ROSAH syndrome

January 16, 2024August 5, 2025checkorphan

Synonyms

Retinal dystrophy, Optic nerve edema, Splenomegaly, Anhidrosis and Headache,

Overview

ROSAH syndrome is an autoinflammatory disease with a highly variable phenotype, including (in addition to the ROSAH-defining features) recurrent fever, cytopenias, dental and nail abnormalities, sicca syndrome, and meningeal inflammation on brain MRI.

Symptoms

Retinal Dystrophy: This involves progressive vision loss and degeneration of the retina, potentially leading to counting fingers or no light perception by the third decade of life.

Optic Nerve Edema: Swelling of the optic disc, which can be seen during an eye exam.

Splenomegaly: Enlargement of the spleen, which can be detected by palpation or imaging.

Headaches: Migraine-like headaches are common.

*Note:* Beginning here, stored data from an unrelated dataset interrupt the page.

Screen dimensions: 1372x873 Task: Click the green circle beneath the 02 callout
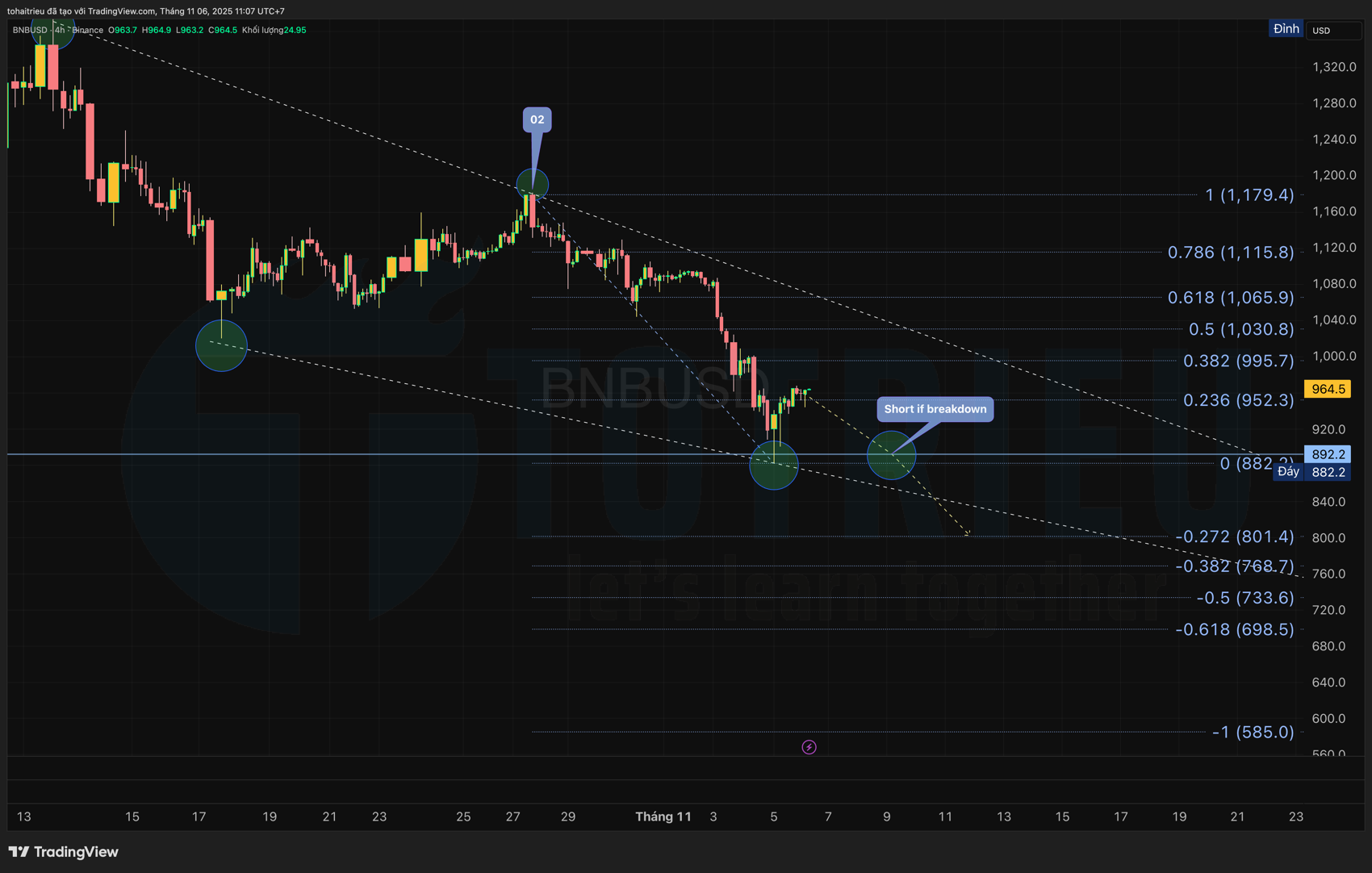pos(532,185)
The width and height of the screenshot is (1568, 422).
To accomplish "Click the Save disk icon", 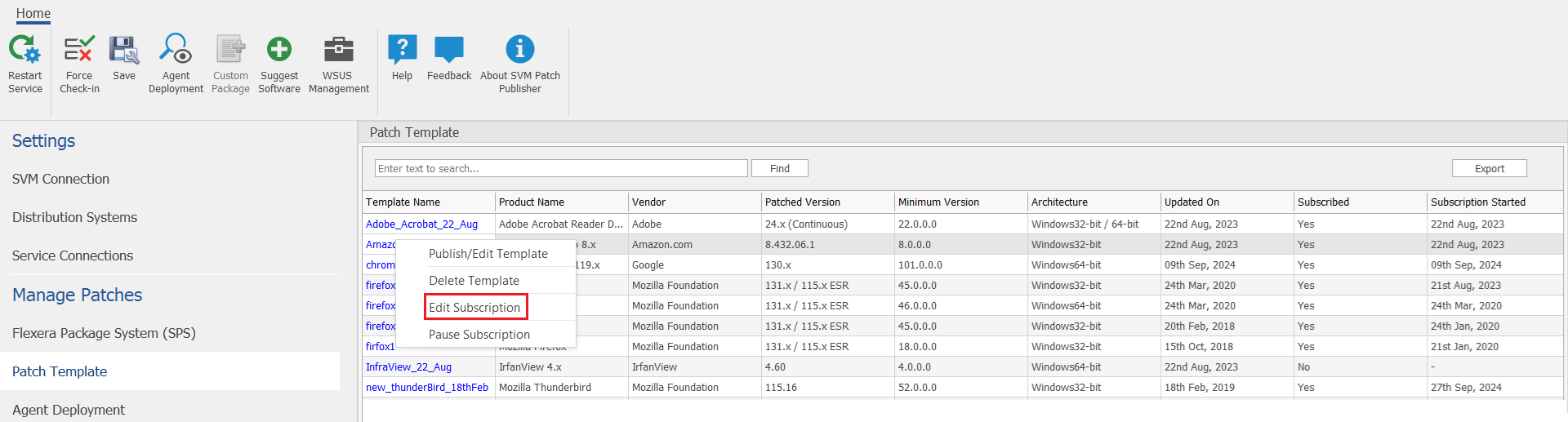I will pos(124,51).
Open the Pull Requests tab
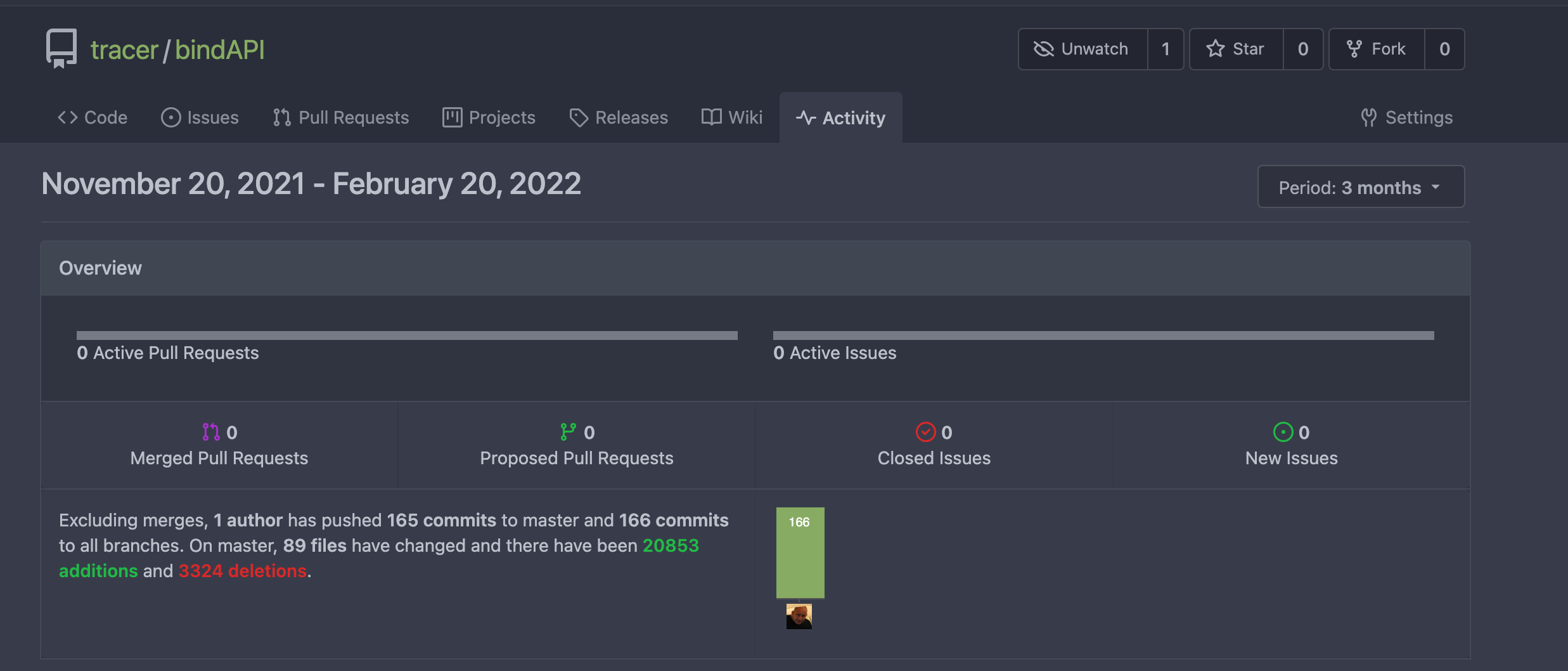 click(x=341, y=117)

Ocular Inflammation: Including uveitis, cystoid macular edema, and retinal detachment.

Causes

ROSAH syndrome is caused by a gain-of-function mutation in the ALPK1 gene, which encodes a protein that acts as a sensor for bacterial sugars in the innate immune system. This mutation leads to overactivation of the NF-κB pathway, a key regulator of inflammation

Diagnosis

ROSAH syndrome, also known as ALPK1-related autoinflammatory disease, is diagnosed through a combination of clinical findings and genetic testing. The diagnosis is suggested by the characteristic symptoms of retinal dystrophy, optic nerve edema, splenomegaly, anhidrosis, and headache, along with other systemic features. Genetic testing, specifically sequencing of the ALPK1 gene, confirms the diagnosis by identifying disease-causing mutations.

Clinical Features

Ocular:

Optic nerve edema (swelling of the optic disc)

Uveitis (inflammation of the middle layer of the eye)

Retinal dystrophy (degeneration of the retina)

Retinal vasculitis (inflammation of retinal blood vessels)

Macular edema (swelling of the macula, the central part of the retina)

Systemic:

Splenomegaly (enlarged spleen)

Recurrent fevers

Anhidrosis (inability to sweat)

Headaches (including migraine-like symptoms)

Arthritis (joint pain and inflammation)

Cytopenias (low blood cell counts)

Dental abnormalities

Skin problems

Diagnostic Tests

Ophthalmological Examination:

Dilated fundus examination: To assess the retina, optic nerve, and blood vessels.

Optical coherence tomography (OCT): To evaluate retinal thickness and detect macular edema.

Fluorescein angiography: To assess retinal blood vessel leakage and inflammation.

Electroretinography (ERG): To evaluate the function of the retina’s light-sensitive cells.

Visual field testing: To identify blind spots in the visual field.

Fundus autofluorescence (FAF): To assess the health of the retinal pigment epithelium.

Genetic Testing:

Sequencing of the ALPK1 gene is crucial for confirming the diagnosis

Prognosis

ROSAH syndrome, characterized by Retinal dystrophy, Optic nerve edema, Splenomegaly, Anhidrosis, and Headache, has a variable prognosis. While the exact prognosis is still being researched, it’s known that the visual impairment can progress to severe loss, potentially leading to blindness, by the third decade of life. However, some patients show improvement with treatments like interleukin-6 (IL-6) inhibitors. Other systemic symptoms like fever and cytopenias can also be managed with biologics.

Treatment

There is no cure for ROSAH syndrome, but treatments are available to manage the symptoms and reduce inflammation. Biologic drugs that target specific inflammatory pathways (such as TNF, IL-1, and IL-6) have shown promise in some cases. Early diagnosis and treatment are important to help preserve vision and manage other symptoms.